Data listing:
┌──
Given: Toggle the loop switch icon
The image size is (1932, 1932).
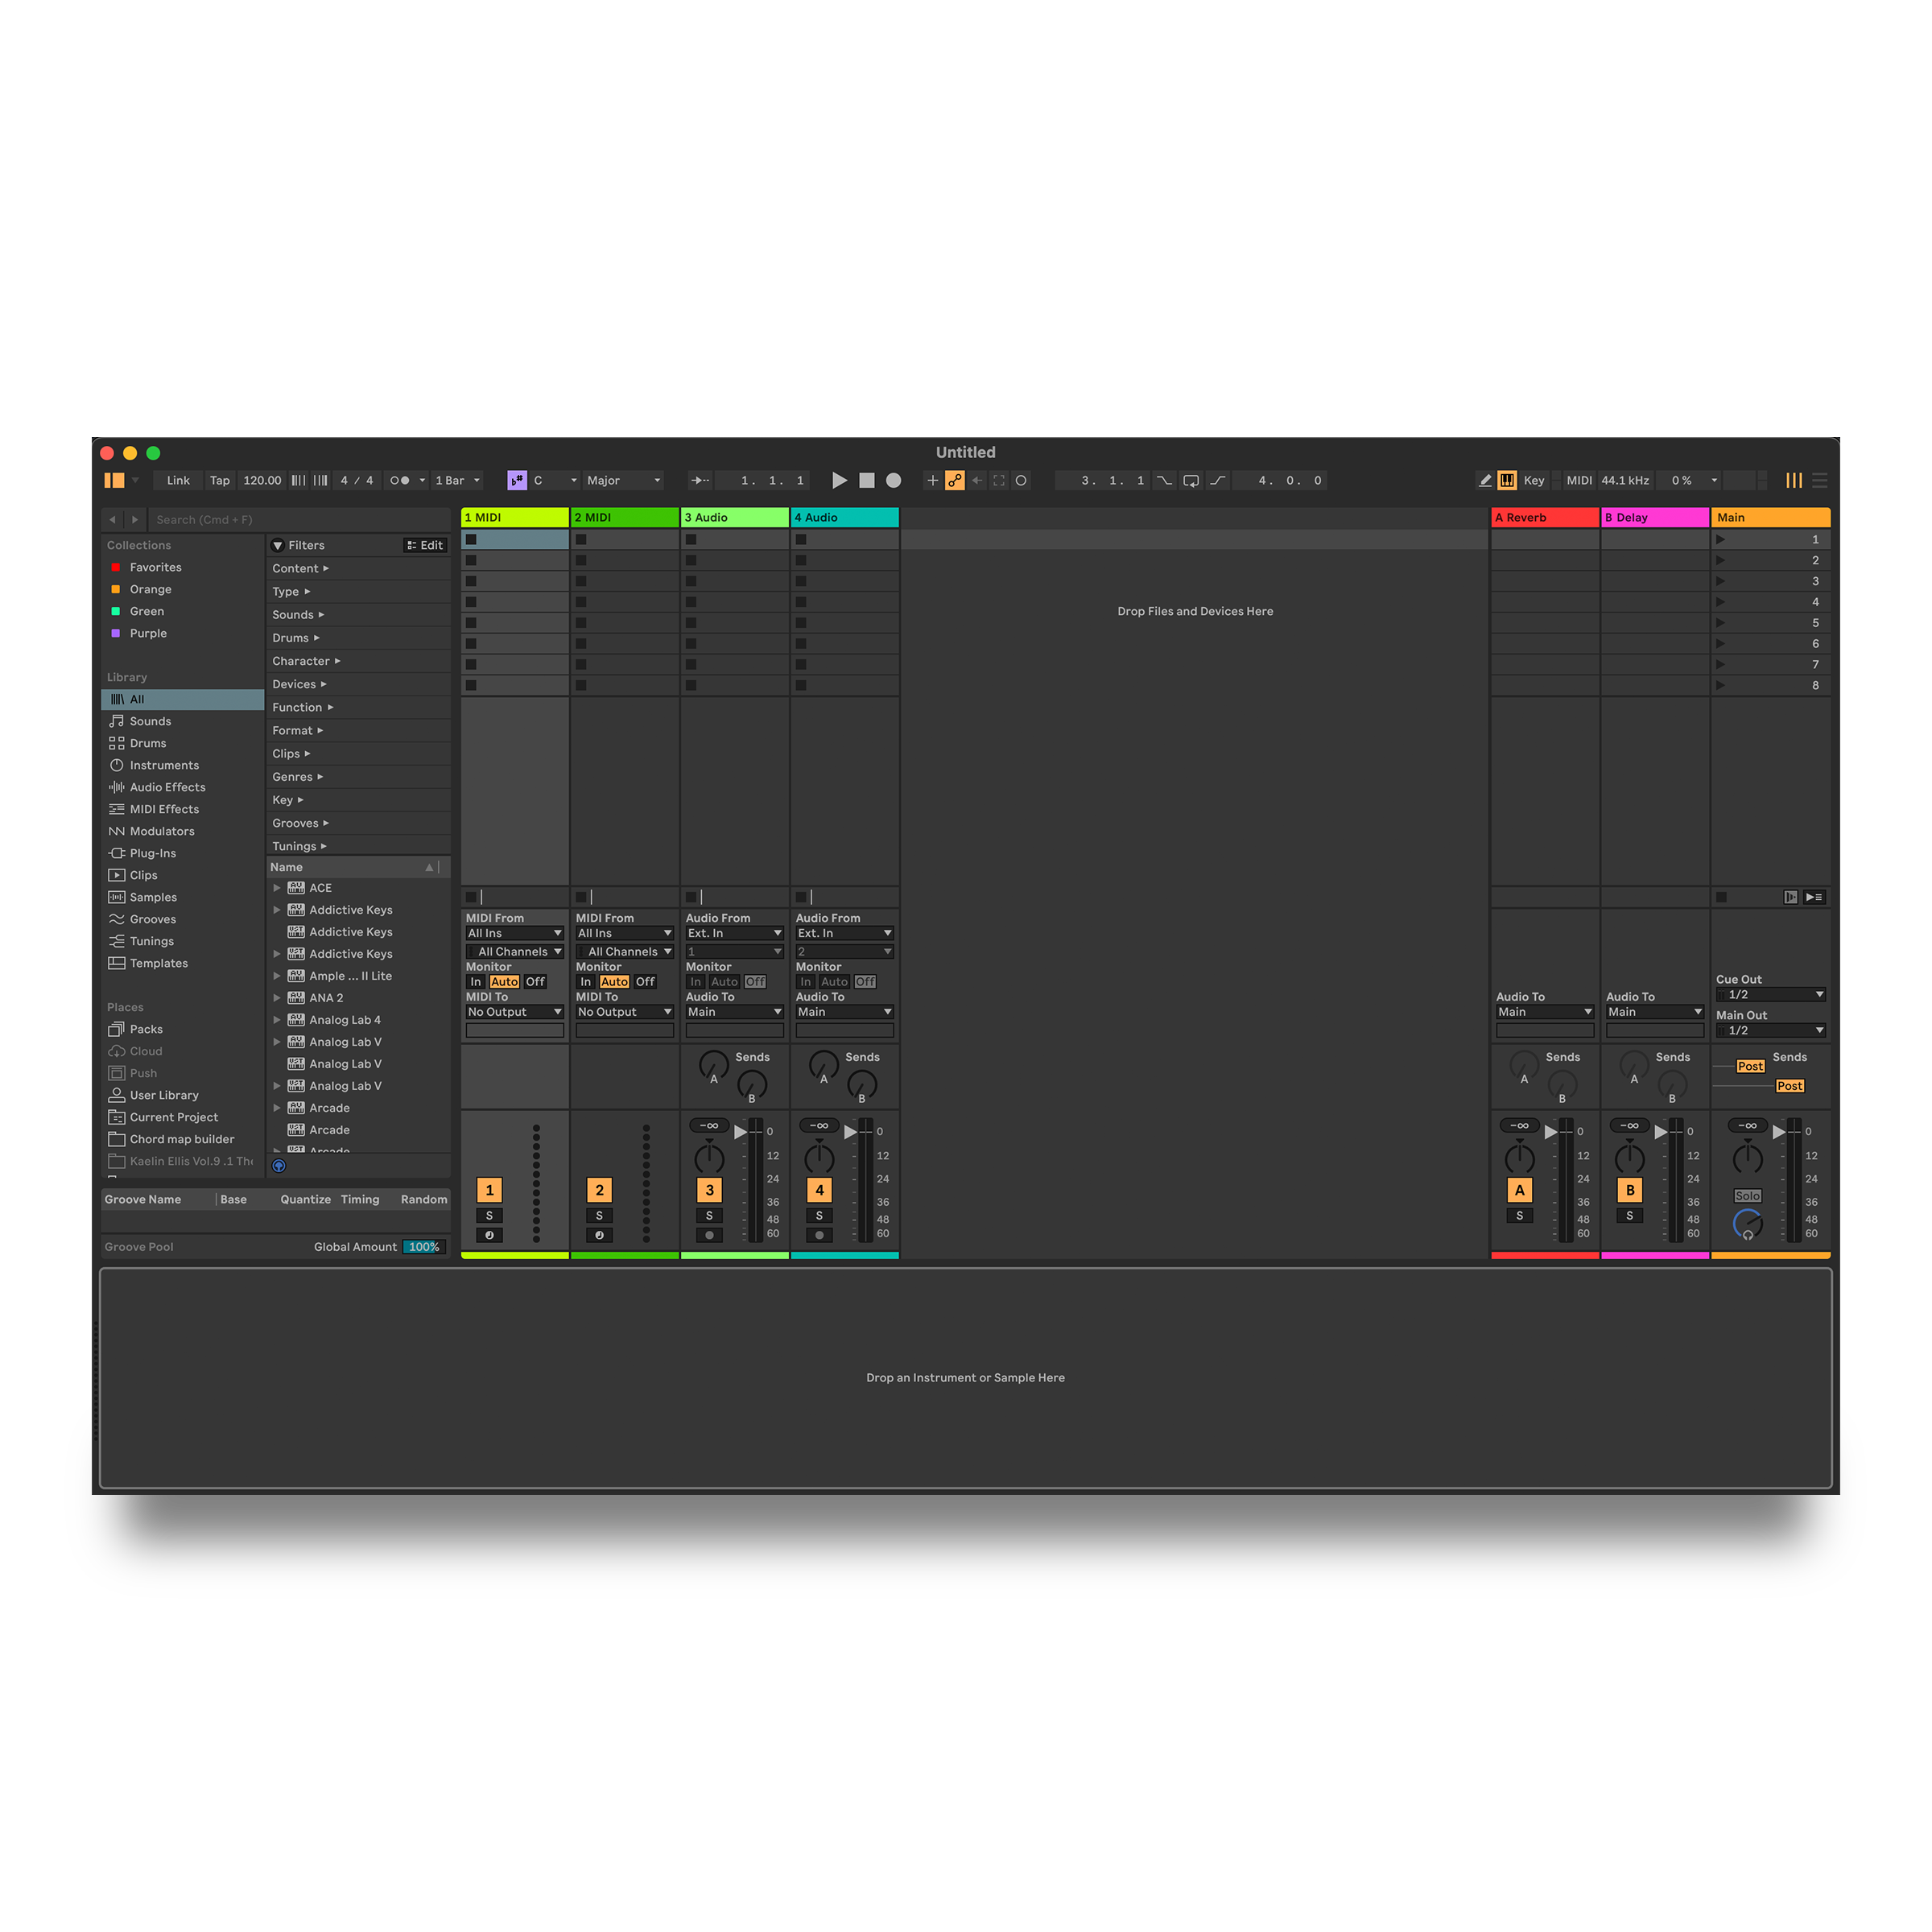Looking at the screenshot, I should [x=1190, y=480].
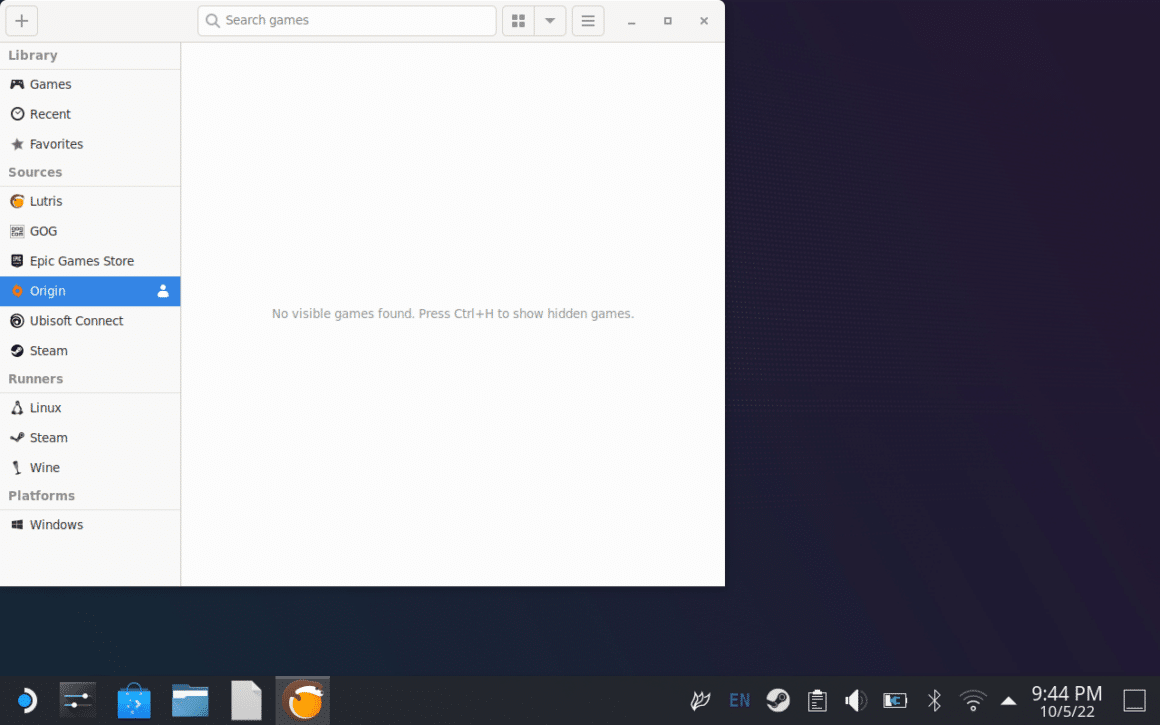This screenshot has height=725, width=1160.
Task: Choose the Wine runner
Action: 44,467
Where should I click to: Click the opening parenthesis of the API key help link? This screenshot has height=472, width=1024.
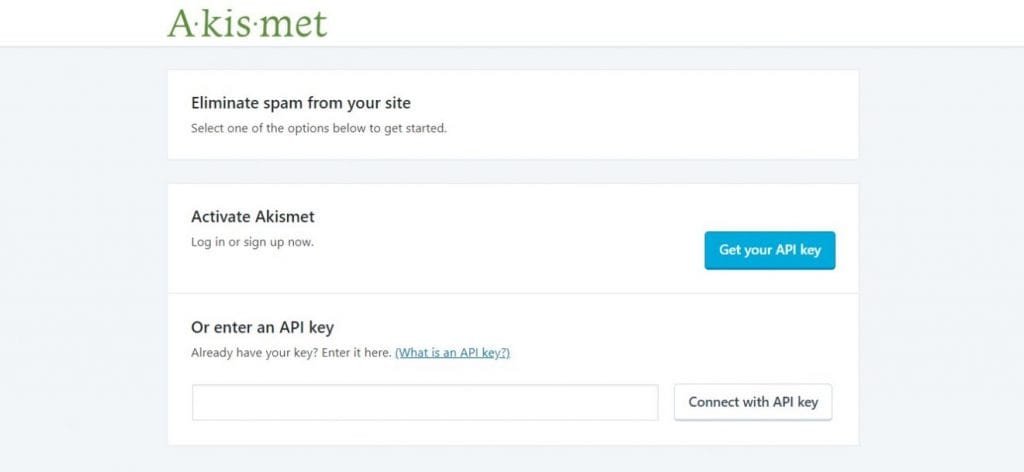[x=397, y=353]
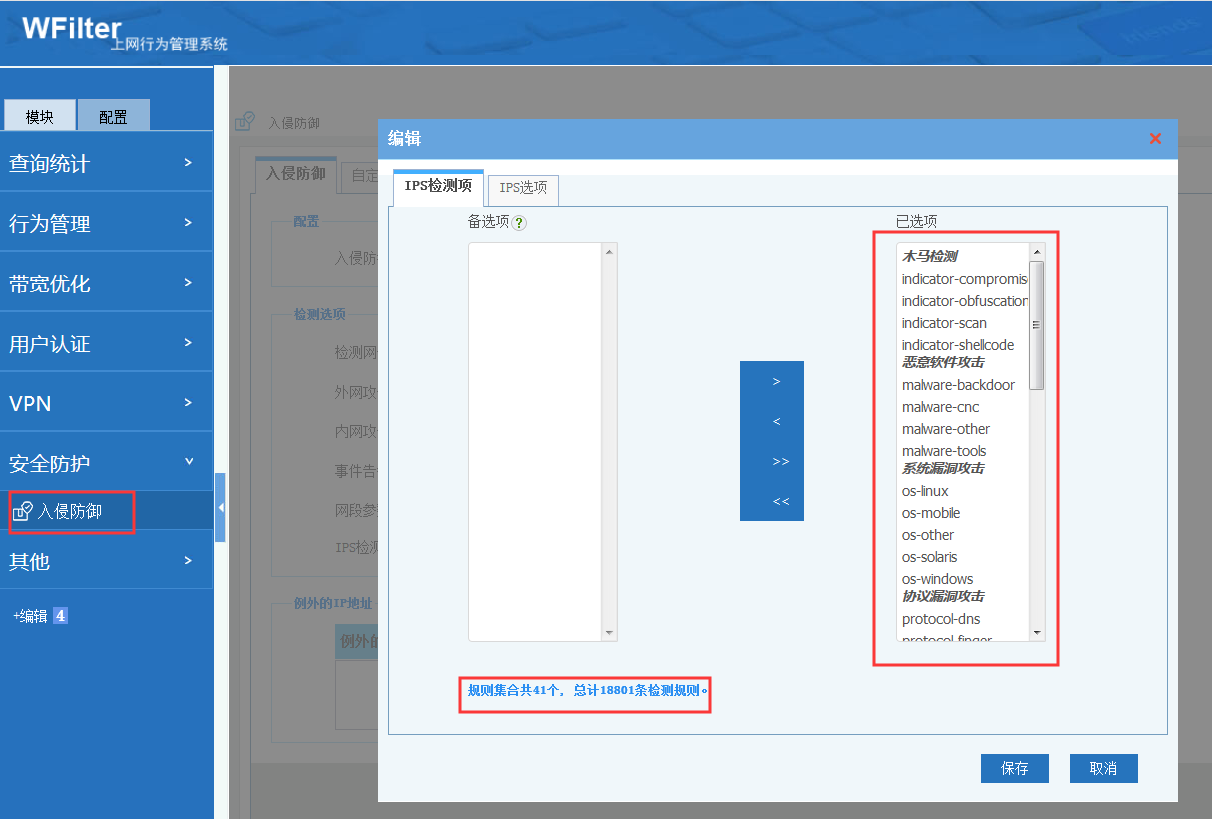Expand the VPN menu section

point(105,403)
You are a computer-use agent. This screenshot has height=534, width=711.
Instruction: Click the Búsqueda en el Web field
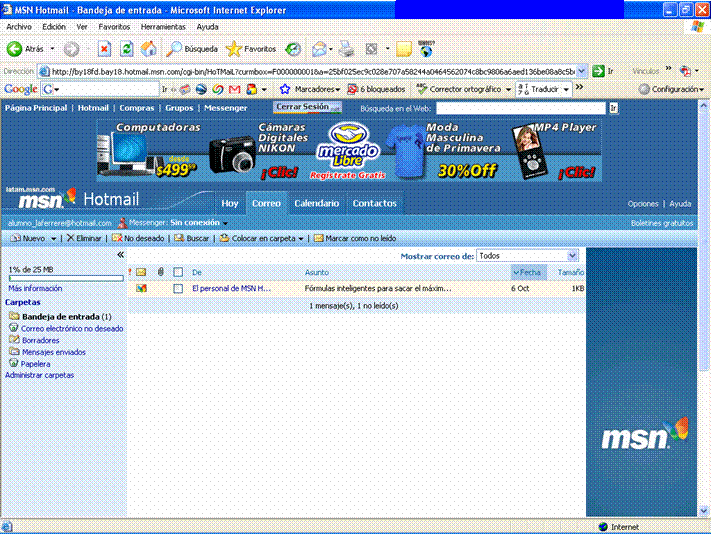520,107
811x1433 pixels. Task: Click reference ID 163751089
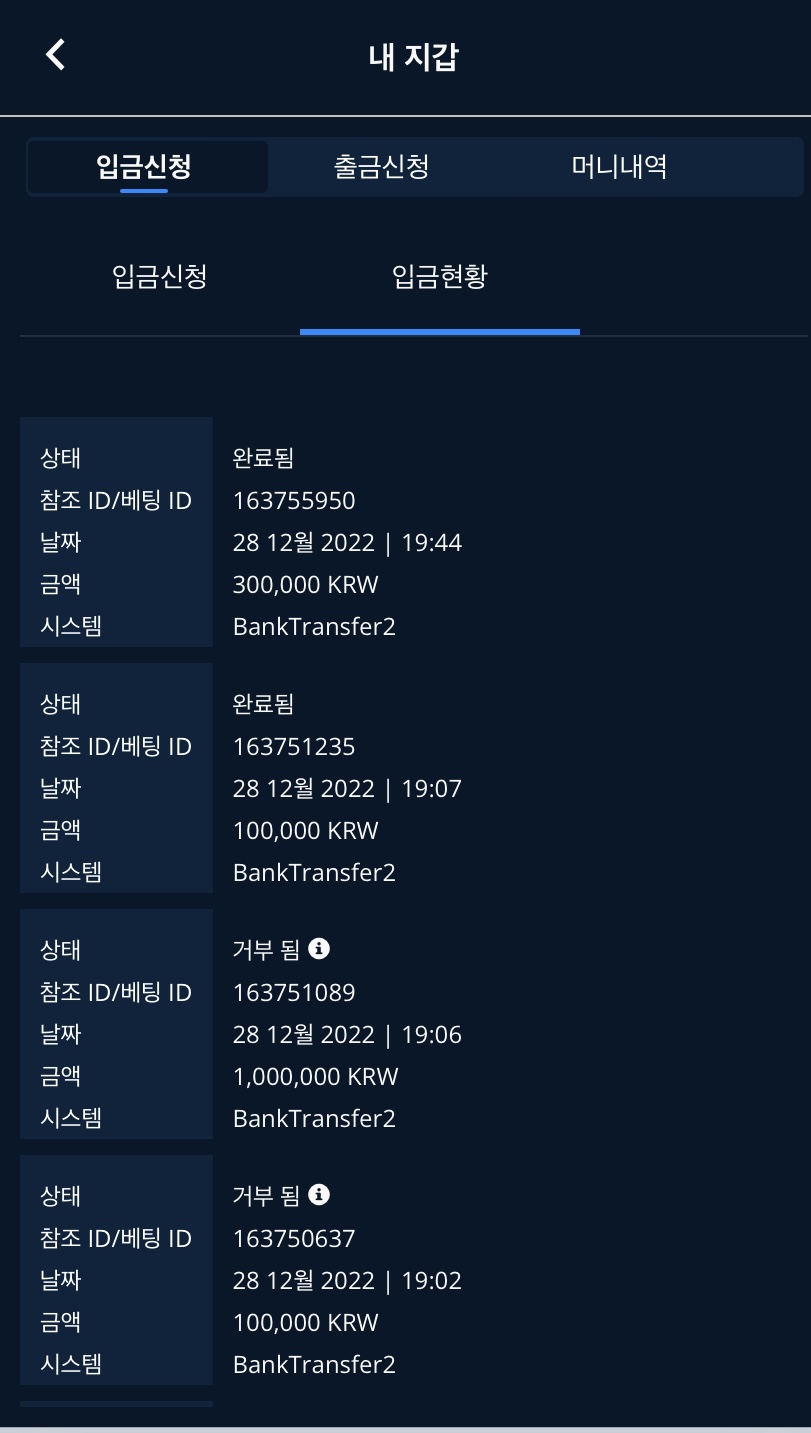[x=294, y=992]
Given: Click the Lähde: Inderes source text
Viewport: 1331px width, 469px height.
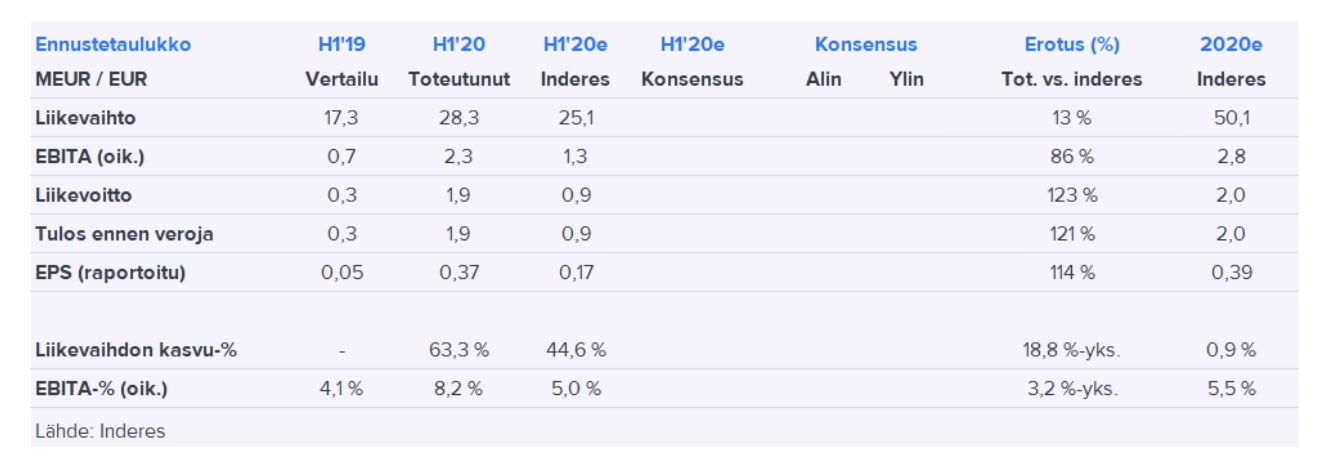Looking at the screenshot, I should [x=100, y=431].
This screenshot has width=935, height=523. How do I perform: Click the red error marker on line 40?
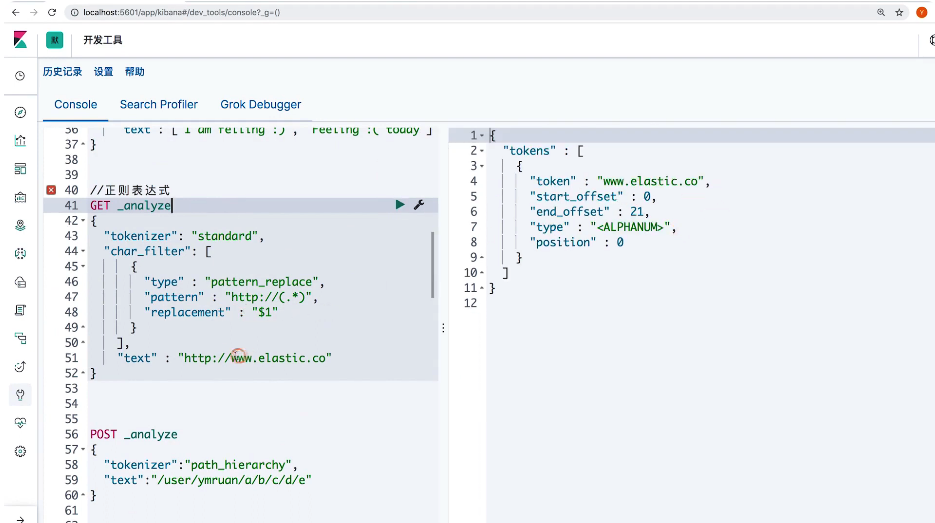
└──
- [Required work] Please update everything from the line containing "You are a computer-use" down to the end of the material by replacing "Instruction" with "Directive" and keeping all else unchanged. Leave the pictures out of your answer.

- [Task output]
You are a computer-use agent. This screenshot has height=534, width=711.
Directive: Click the Búsqueda en el Web field
520,107
811x1433 pixels. Task: Click reference ID 163751089
[x=294, y=992]
Given: Click the Lähde: Inderes source text
Viewport: 1331px width, 469px height.
Looking at the screenshot, I should [x=100, y=431].
This screenshot has width=935, height=523. How do I perform: Click the red error marker on line 40?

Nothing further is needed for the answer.